Raising awareness and funds to oppose the Cane Creek Reservoir
Crawford describes the initial organizational efforts of the group of Chapel Hillians later named the Cane Creek Conservation Authority. Crawford describes how they put together a slide show in order to raise awareness of the environmental issues surrounding the effort of OWASA to put a dam in Cane Creek. Additionally, he describes the process by which they raised two hundred thousand dollars to bolster their battle against OWASA.
Citing this Excerpt
Oral History Interview with Sam Crawford, October 26, 1985. Interview K-0006. Southern Oral History Program Collection (#4007) in the Southern Oral History Program Collection, Southern Historical Collection, Wilson Library, University of North Carolina at Chapel Hill.
Full Text of the Excerpt
In the interim time, what we
did was we started forming a committee of people, who were interested in
being, by self selection I guess, interested in being people who ran
things. Started organizing the first Farm-City Day. Starting trying to
put together a sorta constitution and then a bill of, you know, it was
just guessing. [Interruption]
We were meeting on a somewhat periodic basis, weekly or biweekly. Also,
putting together a slide presentation and trying to do whatever we could
to get some sorta public notice, you know, trying to force …

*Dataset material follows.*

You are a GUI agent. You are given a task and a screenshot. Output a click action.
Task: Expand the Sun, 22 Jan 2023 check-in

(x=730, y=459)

See, there was never a public hearing about this, about whether we
should do this or not. [Build the dam.] The only public hearings were
after it was decided to already do it. We were trying to force at
least some sorta public forum. The way we did that
was that Ed Johnson went to all his friends in the Lions Clubs and said,
we want to come talk to you and things like that. We put together a
slide show, which I think was a very good slide show, that
doesn't exist anymore. It got dismantled. I'm
sorta glad and I'm sorta sad, somehow. But our first real
public forum was at the League of … I think the League of
… No, Patty, what was the name of that group where we went
for the first public presentation. Beth Qualic (sp?) read it but it
wasn't this, the People's Alliance or something
- PATTY CRAWFORD:
- SAM CRAWFORD:
Yeah, The People's Alliance. Chapel Hill's
People's Alliance had the first one. That was the first sorta
public debate on the issue. We went and the OWASA people came. And the
OWASA people [blaked?] around. It has never really been a defensive
position, and when you have people stand up and talk about it, it gets
less defensible all the time.
We showed our slide show, and we sorta talked about the issues.

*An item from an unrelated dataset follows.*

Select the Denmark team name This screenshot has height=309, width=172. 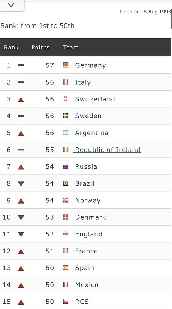coord(91,217)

I'll never forget it, and if I ever get a chance I will
strangle Dan Okun. Dan Okun sat in the back the whole time we were
giving our presentation acting like a twelve year old. I mean, he would
sorta sit there and go AK AK AK. I couldn't believe it, I
could not believe this grown human being was doing this. I never will
forget it, the image is indelibly placed in my mind. He was just being
like a twelve year old obnoxious person. And, that has been the kind of
attitude we have dealt with all the time, is that people out here have
no idea what they are talking about. There is one
right answer and that is our [OWASA's] right answer.
So from that we went to a series of speaking to everybody who would
listen, 'till people got tired of listening. Writing ads in
the newspaper, taking ads in the newspaper, raising money. And money was
always an issue, dealing with how to get money. And it still, you know,
that is still the thing that has defeated us, is that OWASA has no
qualms about spending all the money that they needed to spend and they
have access to it. They can demand it of you and users, and from the
town of Chapel Hill, and from the University and from people like that.

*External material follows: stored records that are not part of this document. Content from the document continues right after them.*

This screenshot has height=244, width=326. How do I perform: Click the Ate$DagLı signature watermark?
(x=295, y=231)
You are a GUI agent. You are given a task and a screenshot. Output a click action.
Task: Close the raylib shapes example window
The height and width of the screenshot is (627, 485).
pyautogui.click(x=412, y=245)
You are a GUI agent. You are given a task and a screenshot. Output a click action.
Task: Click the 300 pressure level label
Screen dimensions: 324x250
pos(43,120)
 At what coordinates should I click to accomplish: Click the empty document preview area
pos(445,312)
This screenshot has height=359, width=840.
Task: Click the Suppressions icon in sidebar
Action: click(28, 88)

Our money had to come strictly from what we could glean together. The
majority of our money came from the Farm -City days and from the Craft
Fair, which we started up that fall. And most of our money came from
food. [Laughter] You know, ham biscuits,
and barbecue, and pies and cakes and quilt raffles. That is where the
majority of it, and then out of pocket contributions I don't
know how, and I have never really set down and figured out what the
whole expenditure has cost us because there is no way to figure it out.
There were a lot of in kind contributions of things that there is just
no record of. Money that comes through the kind of bookkeeping system
that we had really only reflects a portion of the actual money that got
dealt with. So, I don't know but I would imagine it probably
came to something like two hundred thousand dollars.
- JUDITH WHEELER:
That you raised?
- SAM CRAWFORD:
That we raised or contributed or wrote off or something… and
that is a lot of money.
- JUDITH WHEELER:
It is amazing.
- SAM CRAWFORD:
But, considering, we once figured OWASA spent something like six and one
half dollars for every dollar we spent. It is like the Congressional
Club Campaign, well it is the same mentality.